It was a shock to learn today that New York Stem Cell Foundation CEO and Co-Founder Susan Solomon had passed away yesterday after a long battle with ovarian cancer.
I met Susan a few times over the years and was always struck by her positive energy. At a practical level she got big things done and enabled others to do great things too. In its tribute to Susan, NYSCF noted incredible accomplishments including raising $400 million for research. She herself wrote a retrospective kind of message just earlier this week:
“Building NYSCF has been the privilege of a lifetime and I am incredibly proud of the contributions we have made to the field of stem cell research and developing new and more effective treatments and cures to improving the lives of patients. I am confident that our outstanding and dedicated leadership and staff will continue to move our programs forward under Derrick’s leadership and that of our longtime COO/CFO Jeff Wallerstein while the Board conducts a search for my successor.”
Derrick Rossi will be the new leader of NYSCF moving forward.
The stem cell field has lost several greats recently including Meri Firpo. It can be very difficult to deal with such deaths but it also gives us a unique chance to think about all that they achieved.
You can watch Susan’s TED talk here.
I’m going to leave today’s post on Susan open as a form of tribute to her. Please send me any tributes you have to her and I will add them here.
From Jeanne Loring
There are only a few places in the US where stem cell research truly thrives, through tremendous dedication by funders, advocates, and scientists. In California, we have CIRM. In New York, there is the New York Stem Cell Foundation. NYSCF is a research institute, privately funded by philanthropists to support scientists who focus on finding cures with stem cells.
Susan Solomon, its founder and supporter, died yesterday. She was a lawyer, not a scientist, but like Bob Klein and CIRM, she was motivated by having a child with Type1 diabetes, and inspired by the potential of stem cells to treat incurable diseases. I am grateful to have benefited from both Bob’s and Susan’s vision and energy; with NYSCF scientists, we are launching (literally) experiments to study stem cells on the International Space Station.
Susan was an extraordinary woman, and her vision will extend long beyond our lifetimes. The stem cell community mourns her loss.
From Bernie Siegel
One of the great patient advocates of our time, Susan Solomon, has passed away. Susan was a visionary leader and true force of nature. A diabetes mom, she launched the New York Stem Cell Foundation that has supported cutting edge research and constructed a major laboratory populated by globally recognized stem cell scientists.
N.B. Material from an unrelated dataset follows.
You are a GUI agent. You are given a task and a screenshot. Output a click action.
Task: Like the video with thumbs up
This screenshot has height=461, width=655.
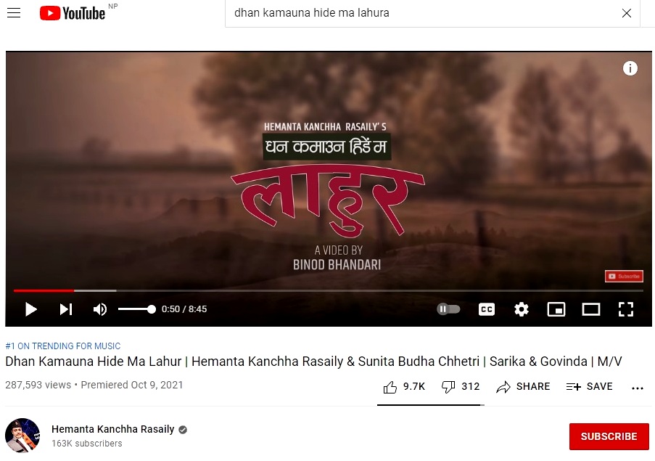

How we shall miss her! She had a larger than life personality, sense of humor, grace and charm. I was in Manhattan several years ago at the ribbon-cutting opening of the foundation’s new laboratory. I was humbled to be in the company of giants- researchers, philanthropists and public figures. All of us cheered Susan for her vision and leadership! Susan and I served together for a time on the board of the Alliance for Regenerative Medicine. She was always the focused voice or reason. NYSCF and Susan were recognized by my organization, the Regenerative Medicine Foundation, with the 2012 Stem Cell Action Award. She will be sorely missed. The entire stem cell community mourns the loss of our champion and sends our condolences to her dear family and, of course, to the wonderful team at the NYSCF.